Patrício teve uma experiência direta com a escravidão mesmo quando vivia em um uicus de nome Banauem Taburniae, na Bretanha, com seus pais e era um nobre bretão romano. Neste período, ele era dono de escravos. Aos dezesseis anos, ele foi raptado e conduzido à Irlanda onde teve que ser um escravo pastor de ovelhas por mais de seis anos.
Suas cartas nos fornecem alguns indícios para refletirmos sobre o fenômeno da escravidão entre os celtas, pois ele viveu entre a Bretanha e a Irlanda celta do século V d.C. Não é freqüente encontrarmos no mundo antigo, um ex-escravo falando de sua escravidão. Assim sendo, Patrício é um dos poucos escritores antigos que nos deixaram relatos que mencionam, por alguém que teve uma experiência direta, este fenômeno (THOMPSON, 1986: 19).
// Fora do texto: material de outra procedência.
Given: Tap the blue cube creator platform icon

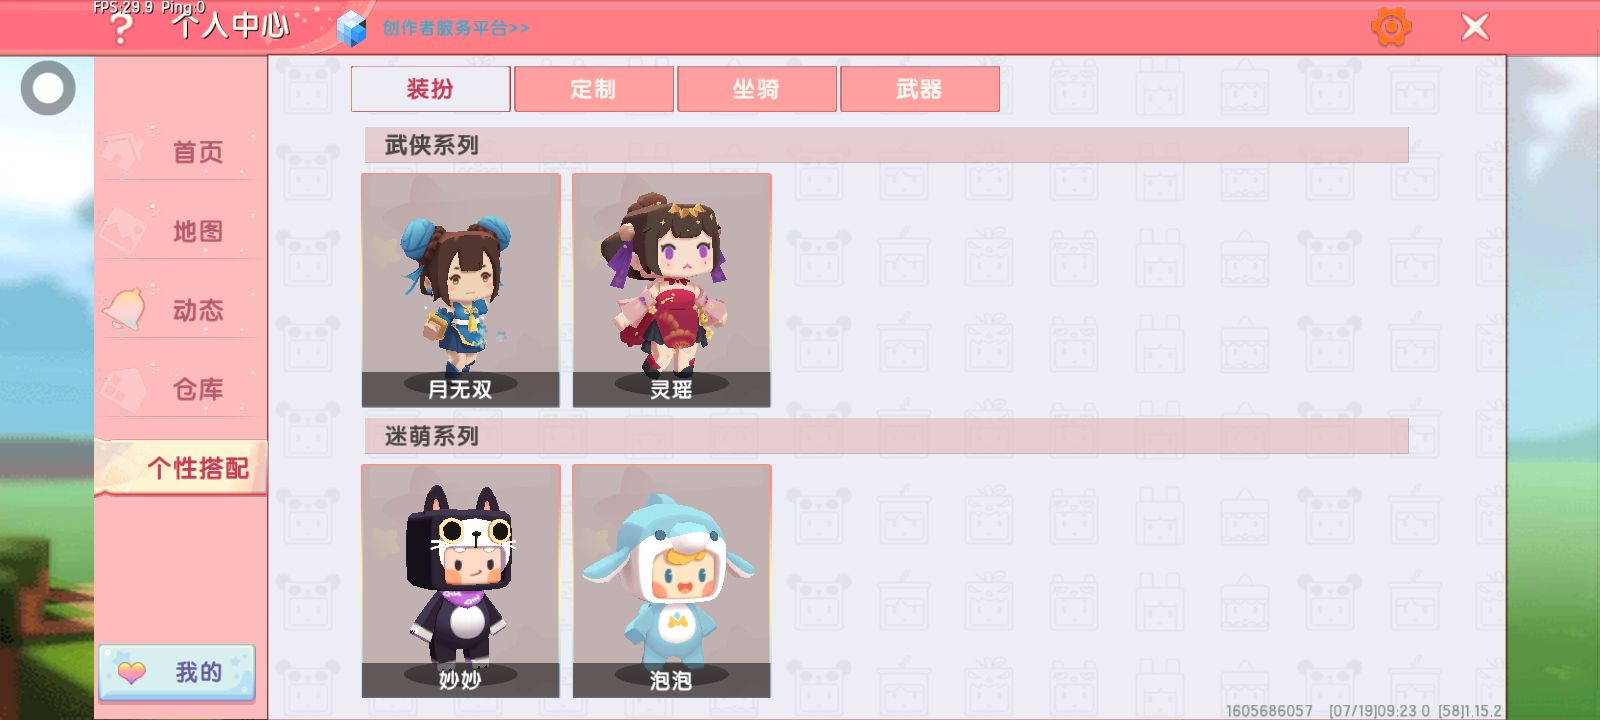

Segundo Norberto Luiz Guarinello (2006: 228), no que convencionalmente chamamos de mundo antigo, havia uma situação relacional entre escravidão e liberdade. O Império Romano conheceu diversas formas de trabalho compulsório e a escravidão era somente uma dentre estas formas. No entanto, a temática da escravidão estava presente em todas as dimensões do que o autor chama de “tecido social” romano e não somente relacionada ao mundo da produção, do trabalho e dos afazeres domésticos, não exercendo, desta forma, nenhuma influência na esfera política e cultural. Guarinello afirma que a escravidão no mundo romano é um fenômeno de grande plasticidade e para compreendermos melhor a idéia do escravo como uma mercadoria, tendo em vista este contexto, ele introduz, a partir do livro Slavery and Social Death de O. Patterson, a noção de “trajetória”. Nestes termos, a escravidão pode ser compreendida como um processo de morte simbólica. O escravizado perde sua identidade original, sua pessoa, para tornar-se quem seu senhor determinar. No entanto, nesse processo, ele não se transforma numa coisa. Pelo contrário, o escravizado é ressocializado dentro da sociedade que o escravizou, seguindo trajetórias determinadas, tanto pelas necessidades do dono, como por sua própria individualidade (GUARINELLO, 2006: 232).